- _Stated task_
Copy out the lines of the records verbatim, starting with the line containing "Task: Click the Archives box icon" and going on through the line containing "tap(728, 124)".

+ + + +

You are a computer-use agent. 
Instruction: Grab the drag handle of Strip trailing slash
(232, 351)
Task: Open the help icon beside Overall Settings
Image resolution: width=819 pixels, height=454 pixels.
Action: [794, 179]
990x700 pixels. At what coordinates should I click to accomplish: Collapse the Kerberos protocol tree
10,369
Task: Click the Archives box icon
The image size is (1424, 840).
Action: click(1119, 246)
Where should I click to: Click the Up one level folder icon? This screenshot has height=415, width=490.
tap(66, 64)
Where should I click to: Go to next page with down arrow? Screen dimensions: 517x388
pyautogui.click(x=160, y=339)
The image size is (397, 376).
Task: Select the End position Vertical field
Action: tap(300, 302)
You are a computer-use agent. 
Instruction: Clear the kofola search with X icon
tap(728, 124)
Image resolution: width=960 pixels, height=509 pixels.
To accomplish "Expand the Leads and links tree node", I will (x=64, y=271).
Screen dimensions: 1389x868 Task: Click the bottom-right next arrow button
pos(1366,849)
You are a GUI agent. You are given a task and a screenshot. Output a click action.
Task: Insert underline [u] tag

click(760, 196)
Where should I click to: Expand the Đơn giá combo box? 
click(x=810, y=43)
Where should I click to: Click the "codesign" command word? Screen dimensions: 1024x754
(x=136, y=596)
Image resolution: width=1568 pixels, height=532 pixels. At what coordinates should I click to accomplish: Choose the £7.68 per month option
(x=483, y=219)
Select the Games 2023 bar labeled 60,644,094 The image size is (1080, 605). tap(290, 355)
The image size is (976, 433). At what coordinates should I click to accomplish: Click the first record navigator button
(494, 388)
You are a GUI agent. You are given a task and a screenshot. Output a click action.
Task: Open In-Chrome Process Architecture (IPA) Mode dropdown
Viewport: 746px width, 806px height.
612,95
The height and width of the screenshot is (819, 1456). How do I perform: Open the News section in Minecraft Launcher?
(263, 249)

+ + + +

- _Task solution_
Task: Click the Archives box icon
The image size is (1424, 840).
Action: click(1119, 246)
Where should I click to: Click the Up one level folder icon? This screenshot has height=415, width=490.
tap(66, 64)
Where should I click to: Go to next page with down arrow? Screen dimensions: 517x388
pyautogui.click(x=160, y=339)
The image size is (397, 376).
Task: Select the End position Vertical field
Action: tap(300, 302)
You are a computer-use agent. 
Instruction: Clear the kofola search with X icon
tap(728, 124)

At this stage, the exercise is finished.